Quando a dívida vai para a dívida ativa

Não existe um prazo único que determina quando um imposto em atraso será encaminhado à dívida ativa. Em geral, tal fato ocorre após um período de inadimplência, que é precedido por tentativas administrativas de cobrança feitas pelo órgão responsável pela arrecadação, que pode ser a Receita Federal, uma secretaria da Fazenda estadual ou a prefeitura municipal.

Uma vez inscrito na dívida ativa, o débito passa a ter novos encargos, incluindo juros adicionais, multas e, em algumas situações, taxas administrativas. Com a inscrição na dívida ativa, o contribuinte poderá enfrentar repercussões mais severas, como a possibilidade de protesto em cartório, dificuldades para obter certidões negativas e a chance de processo judicial de cobrança.

Portanto, a regularização do imposto antes de chegar a essa fase costuma ser menos onerosa e menos burocrática.

Vale mais a pena parcelar ou pegar à vista?
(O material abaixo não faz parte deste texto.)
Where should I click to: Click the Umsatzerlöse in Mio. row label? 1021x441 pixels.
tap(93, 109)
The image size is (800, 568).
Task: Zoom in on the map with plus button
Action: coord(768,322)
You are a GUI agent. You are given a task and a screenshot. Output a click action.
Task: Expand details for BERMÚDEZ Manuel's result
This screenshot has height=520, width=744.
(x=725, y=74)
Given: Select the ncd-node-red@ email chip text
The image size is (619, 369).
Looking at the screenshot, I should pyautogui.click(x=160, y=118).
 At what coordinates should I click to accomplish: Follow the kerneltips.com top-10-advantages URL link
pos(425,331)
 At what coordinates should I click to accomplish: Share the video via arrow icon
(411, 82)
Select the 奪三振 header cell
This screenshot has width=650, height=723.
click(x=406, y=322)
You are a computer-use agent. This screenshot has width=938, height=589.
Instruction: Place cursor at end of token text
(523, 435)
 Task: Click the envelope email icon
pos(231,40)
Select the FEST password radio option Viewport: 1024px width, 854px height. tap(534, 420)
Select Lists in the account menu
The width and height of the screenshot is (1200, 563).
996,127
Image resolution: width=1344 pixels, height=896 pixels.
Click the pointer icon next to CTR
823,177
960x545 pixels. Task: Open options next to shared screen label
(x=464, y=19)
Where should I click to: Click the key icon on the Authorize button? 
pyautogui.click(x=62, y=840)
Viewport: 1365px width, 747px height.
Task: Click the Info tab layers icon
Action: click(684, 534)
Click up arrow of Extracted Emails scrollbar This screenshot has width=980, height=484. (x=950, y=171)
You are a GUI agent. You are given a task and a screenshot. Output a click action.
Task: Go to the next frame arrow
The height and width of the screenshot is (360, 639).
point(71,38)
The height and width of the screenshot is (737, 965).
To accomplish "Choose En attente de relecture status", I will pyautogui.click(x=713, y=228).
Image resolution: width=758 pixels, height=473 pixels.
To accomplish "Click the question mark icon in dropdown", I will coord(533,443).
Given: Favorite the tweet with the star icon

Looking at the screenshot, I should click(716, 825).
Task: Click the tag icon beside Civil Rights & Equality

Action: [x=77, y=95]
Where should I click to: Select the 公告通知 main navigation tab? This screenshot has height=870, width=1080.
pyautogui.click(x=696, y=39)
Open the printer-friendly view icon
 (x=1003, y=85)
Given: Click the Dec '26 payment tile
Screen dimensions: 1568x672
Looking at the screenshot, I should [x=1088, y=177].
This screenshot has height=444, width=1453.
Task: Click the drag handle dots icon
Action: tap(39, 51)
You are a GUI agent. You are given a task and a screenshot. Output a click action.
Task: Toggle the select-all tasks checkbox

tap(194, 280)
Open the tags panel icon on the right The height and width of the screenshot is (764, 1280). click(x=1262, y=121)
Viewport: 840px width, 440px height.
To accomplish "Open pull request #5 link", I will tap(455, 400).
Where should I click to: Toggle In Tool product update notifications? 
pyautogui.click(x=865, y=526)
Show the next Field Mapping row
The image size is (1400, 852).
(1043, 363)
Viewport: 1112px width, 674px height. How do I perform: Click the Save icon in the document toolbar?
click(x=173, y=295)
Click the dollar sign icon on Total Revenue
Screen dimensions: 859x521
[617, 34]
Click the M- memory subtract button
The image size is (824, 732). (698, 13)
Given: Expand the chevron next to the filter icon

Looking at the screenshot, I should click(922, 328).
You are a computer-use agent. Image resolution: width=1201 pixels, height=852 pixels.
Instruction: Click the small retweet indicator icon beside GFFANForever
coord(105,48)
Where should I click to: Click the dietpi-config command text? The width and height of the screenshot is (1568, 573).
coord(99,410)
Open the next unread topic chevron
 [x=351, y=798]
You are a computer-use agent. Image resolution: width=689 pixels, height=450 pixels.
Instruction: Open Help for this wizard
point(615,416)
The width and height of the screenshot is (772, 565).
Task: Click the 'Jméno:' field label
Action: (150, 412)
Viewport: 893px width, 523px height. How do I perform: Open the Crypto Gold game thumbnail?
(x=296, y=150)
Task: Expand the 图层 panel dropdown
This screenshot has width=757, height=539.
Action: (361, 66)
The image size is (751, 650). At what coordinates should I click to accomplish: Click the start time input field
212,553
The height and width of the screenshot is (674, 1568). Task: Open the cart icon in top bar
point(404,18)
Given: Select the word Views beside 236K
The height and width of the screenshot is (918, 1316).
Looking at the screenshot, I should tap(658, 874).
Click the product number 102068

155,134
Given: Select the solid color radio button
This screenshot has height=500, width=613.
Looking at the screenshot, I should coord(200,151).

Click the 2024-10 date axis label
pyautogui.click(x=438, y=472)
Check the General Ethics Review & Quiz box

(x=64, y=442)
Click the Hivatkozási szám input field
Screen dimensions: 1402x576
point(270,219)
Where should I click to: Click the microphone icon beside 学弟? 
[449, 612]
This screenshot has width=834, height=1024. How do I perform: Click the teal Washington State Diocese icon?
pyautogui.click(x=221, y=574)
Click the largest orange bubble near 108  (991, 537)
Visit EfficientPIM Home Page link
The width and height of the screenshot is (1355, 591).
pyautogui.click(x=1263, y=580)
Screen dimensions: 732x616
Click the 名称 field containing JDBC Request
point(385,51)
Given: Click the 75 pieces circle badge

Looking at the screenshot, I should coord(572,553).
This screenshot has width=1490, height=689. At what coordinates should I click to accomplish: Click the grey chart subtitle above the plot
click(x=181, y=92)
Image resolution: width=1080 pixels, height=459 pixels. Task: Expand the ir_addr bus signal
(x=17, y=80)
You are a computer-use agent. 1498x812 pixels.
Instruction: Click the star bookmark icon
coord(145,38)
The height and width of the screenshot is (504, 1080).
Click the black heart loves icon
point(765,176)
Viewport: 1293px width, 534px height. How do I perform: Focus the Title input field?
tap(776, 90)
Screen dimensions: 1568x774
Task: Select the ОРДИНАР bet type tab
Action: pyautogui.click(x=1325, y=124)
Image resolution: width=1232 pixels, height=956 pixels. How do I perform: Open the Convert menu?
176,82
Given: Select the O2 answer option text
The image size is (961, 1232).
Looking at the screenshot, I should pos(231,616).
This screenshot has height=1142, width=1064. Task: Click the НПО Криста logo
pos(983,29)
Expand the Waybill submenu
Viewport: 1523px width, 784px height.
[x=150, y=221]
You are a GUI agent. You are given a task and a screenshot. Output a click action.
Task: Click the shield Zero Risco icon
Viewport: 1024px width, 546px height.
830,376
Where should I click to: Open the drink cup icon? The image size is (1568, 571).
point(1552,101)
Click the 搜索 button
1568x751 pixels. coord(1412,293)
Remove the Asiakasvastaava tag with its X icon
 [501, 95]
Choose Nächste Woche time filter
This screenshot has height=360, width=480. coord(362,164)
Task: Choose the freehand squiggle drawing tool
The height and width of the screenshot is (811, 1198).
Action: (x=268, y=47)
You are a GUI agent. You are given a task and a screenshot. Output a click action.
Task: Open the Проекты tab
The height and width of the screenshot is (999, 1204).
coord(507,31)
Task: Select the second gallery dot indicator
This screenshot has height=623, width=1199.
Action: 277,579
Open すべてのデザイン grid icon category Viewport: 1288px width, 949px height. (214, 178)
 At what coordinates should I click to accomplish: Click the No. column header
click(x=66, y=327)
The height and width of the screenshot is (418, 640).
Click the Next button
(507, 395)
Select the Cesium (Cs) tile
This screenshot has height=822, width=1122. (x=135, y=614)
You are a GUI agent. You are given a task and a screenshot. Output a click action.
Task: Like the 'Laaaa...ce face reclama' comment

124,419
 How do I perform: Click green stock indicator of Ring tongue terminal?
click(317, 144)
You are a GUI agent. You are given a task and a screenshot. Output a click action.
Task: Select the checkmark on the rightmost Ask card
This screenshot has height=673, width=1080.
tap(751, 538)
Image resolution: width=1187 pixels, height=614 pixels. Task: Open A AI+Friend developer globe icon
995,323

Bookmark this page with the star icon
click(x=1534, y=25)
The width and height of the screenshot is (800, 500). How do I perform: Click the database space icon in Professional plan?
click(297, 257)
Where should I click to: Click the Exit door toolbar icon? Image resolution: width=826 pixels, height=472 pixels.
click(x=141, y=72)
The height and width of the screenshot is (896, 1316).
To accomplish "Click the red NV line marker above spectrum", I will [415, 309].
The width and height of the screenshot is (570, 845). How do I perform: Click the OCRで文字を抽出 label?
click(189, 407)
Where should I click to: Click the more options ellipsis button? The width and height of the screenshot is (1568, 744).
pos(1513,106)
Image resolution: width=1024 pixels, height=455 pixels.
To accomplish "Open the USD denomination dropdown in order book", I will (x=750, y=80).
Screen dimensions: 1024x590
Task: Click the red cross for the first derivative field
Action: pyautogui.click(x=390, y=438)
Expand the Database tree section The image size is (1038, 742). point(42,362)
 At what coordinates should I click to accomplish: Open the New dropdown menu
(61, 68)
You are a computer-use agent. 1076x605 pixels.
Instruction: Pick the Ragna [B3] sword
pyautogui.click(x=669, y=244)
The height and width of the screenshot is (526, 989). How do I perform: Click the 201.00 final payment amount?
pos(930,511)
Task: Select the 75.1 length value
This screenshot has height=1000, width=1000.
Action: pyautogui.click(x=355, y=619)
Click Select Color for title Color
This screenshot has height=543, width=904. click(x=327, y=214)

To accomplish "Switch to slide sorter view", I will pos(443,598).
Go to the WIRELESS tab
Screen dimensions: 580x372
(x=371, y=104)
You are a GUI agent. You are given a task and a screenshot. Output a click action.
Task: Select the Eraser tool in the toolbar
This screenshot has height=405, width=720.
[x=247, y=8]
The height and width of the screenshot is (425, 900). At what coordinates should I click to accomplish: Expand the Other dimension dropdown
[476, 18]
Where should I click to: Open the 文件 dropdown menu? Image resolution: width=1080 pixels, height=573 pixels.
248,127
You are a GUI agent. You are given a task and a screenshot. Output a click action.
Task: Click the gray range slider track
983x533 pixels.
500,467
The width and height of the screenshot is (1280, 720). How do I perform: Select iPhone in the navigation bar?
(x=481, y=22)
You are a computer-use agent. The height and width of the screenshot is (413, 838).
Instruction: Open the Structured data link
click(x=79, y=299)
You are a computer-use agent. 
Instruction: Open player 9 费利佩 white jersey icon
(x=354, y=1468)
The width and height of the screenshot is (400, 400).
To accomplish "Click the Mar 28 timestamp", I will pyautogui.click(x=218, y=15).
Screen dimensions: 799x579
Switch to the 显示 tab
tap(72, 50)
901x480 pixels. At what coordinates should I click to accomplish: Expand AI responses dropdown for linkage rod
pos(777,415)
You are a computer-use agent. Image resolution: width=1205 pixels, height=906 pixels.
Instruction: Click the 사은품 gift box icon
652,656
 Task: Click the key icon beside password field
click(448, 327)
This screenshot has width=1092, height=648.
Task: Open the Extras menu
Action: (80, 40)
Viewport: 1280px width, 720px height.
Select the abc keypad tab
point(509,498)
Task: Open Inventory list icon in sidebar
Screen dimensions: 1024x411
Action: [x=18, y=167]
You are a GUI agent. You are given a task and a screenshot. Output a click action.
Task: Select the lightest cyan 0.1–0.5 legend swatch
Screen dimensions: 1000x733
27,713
A escolha entre pagar o imposto à vista ou optar pelo parcelamento depende fundamentalmente do montante da dívida e da situação financeira de cada contribuinte. O pagamento à vista tende a ser mais vantajoso, pois interrompe imediatamente a incidência de juros e multas, evitando que o valor devido continue a crescer ao longo do tempo.

Por outro lado, o parcelamento pode ser uma opção viável para aqueles que não conseguem saldar a dívida de uma única vez. Embora a dívida continue a gerar encargos, o parcelamento ajuda a manter a regularidade do imposto, reduzindo o risco de medidas mais severas, como a inscrição na dívida ativa ou imposições administrativas.

Antes de tomar uma decisão, é fundamental avaliar se o valor das parcelas cabe no orçamento mensal e se o custo total da dívida não será muito superior ao valor originalmente devido.

Como regularizar

A regularização dos débitos tributários pode ser feita através dos canais oficiais, que incluem:

  • Receita Federal (para tributos federais, como Imposto de Renda e DAS do MEI);
  • Secretarias estaduais da Fazenda (IPVA);
  • Secretarias municipais da Fazenda (IPTU).

Em várias situações, é possível gerar o boleto atualizado, com a inclusão de multas e juros, diretamente nos sites dos órgãos responsáveis pela arrecadação.